Welcome to BrandHive
“The healthy lifestyles industry has evolved significantly, and we’ve long believed that having a strong team of senior professionals who work together in the same space and who leverage each other’s talents is the key to bottom-line results for our clients,” Hilton said. “Reinventing ourselves as BrandHive is a direct reflection of this agency’s renewed dedication to collaborating at the highest level for the best results.”

BrandHive officially launches today at the ExpoWest/Engredea show in Anaheim, CA, with a reception for invited guests at Morton’s.

The new name plays on the passion for excellence and focused precision exemplified by bees, the ultimate collaborators, said Aller. The agency’s new vision statement is “Creating Healthy Buzz,” and showcases BrandHive’s focus on generating awareness, attention, and results for natural product and ingredient companies in all categories.

“This industry has an energy to it that Jeff and I have watched evolve over the past 16 years,” Aller said. “Because we’ve been part of that growth, BrandHive clients will continue to benefit from our long-standing industry relationships and the decades of experience our team has in the dietary supplement, personal care, functional foods and healthy beverages sectors.”

Hilton and Aller always envisioned growing the agency as the industry matured, and recent additions to the BrandHive staff reflect that goal. Last year, Peggy Jackson was hired as business development director, bringing more than 15 years experience in healthy lifestyles experience with her. The agency has grown its PR, creative, and marketing departments, as well.

“Unlike other agencies that hire virtual staffers, BrandHive has built a team of 17 professionals who work face-to-face on a daily basis in its Salt Lake City office. This encourages spontaneity in generating ideas and better integration of media, public relations, creative design, web development, and advertising,” Hilton said.

“At any given time, BrandHive team members are brainstorming ideas, evaluating research data, discussing industry trends, and debating novel creative concepts,” he said. “All that buzz inside our office translates into a symbiosis that will get people talking and help drive business success for our clients.”

The BrandHive team
• Jeff Hilton, Co-Founder and Chief Marketing Officer
• Matt Aller, Co-Founder and Creative Director
• Melanee Brown, Business Manager
• Teresa Aller, Office Coordinator
• Peggy Jackson, Business Development Director
• Erika Lowstedt-Granath, Senior Art Director
• James Fagedes, Interactive Art Director
• Sharon Benedict, Senior Copywriter
• Nate Peterson, Art Director
• Giles Wallace, Art Director
• Gail Frankoski, Marketing Director
• Meet Nagar, Marketing Coordinator
• Lisa Openshaw, Media Buyer
• Dave Clifton, Public Relations Director
• Kathleen Murphy, Senior Public Relations Counsel
• Ida Baghoomian, Senior Public Relations Counsel
• Courtney Morton, Senior Public Relations Counsel
• Gary Gonzalez, Public Relations Coordinator

About BrandHive
BrandHive is branding the natural, organic world.

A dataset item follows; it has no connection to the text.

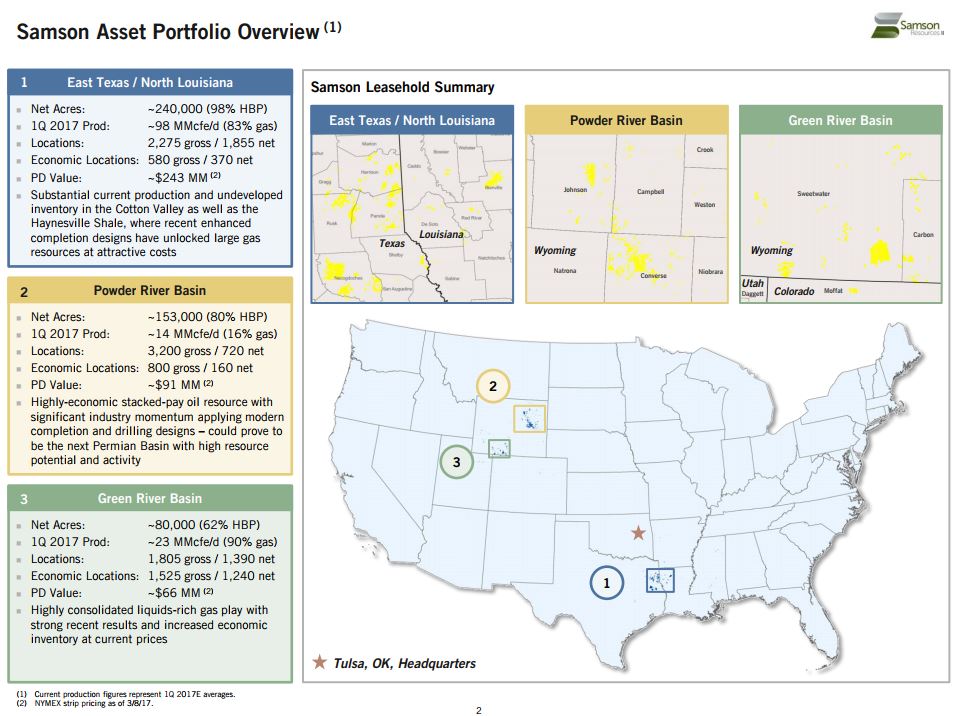This screenshot has width=957, height=716.
Task: Click the NYMEX strip pricing footnote
Action: tap(90, 703)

Like any good hive, we’re collaborative and work closely with our client partners to achieve remarkable results for natural brands. BrandHive can help you strategically position your brand within the healthy lifestyles industry. BrandHive clients benefit from our long-standing relationships and decades of experience crafting messages that engage natural businesses and consumers. We specialize in finished goods and raw materials for dietary supplements, personal care, healthy foods and healthy beverages. For more information, visit us at www.brandhive.com.

BrandHive is devoted to creating healthy buzz as we help brand the natural organic world. Like any good hive, you’ll find BrandHive is collaborative, progressive and energetic. For those familiar with how IMG operated, you’ll find some things have stayed the same at BrandHive. We still focus on the same four core areas of branding, including strategy, branding, interactive (web and mobile) and public relations. So what’s changed? BrandHive has reinvented how we meet the evolving needs of the natural products’ marketplace, companies, and consumers.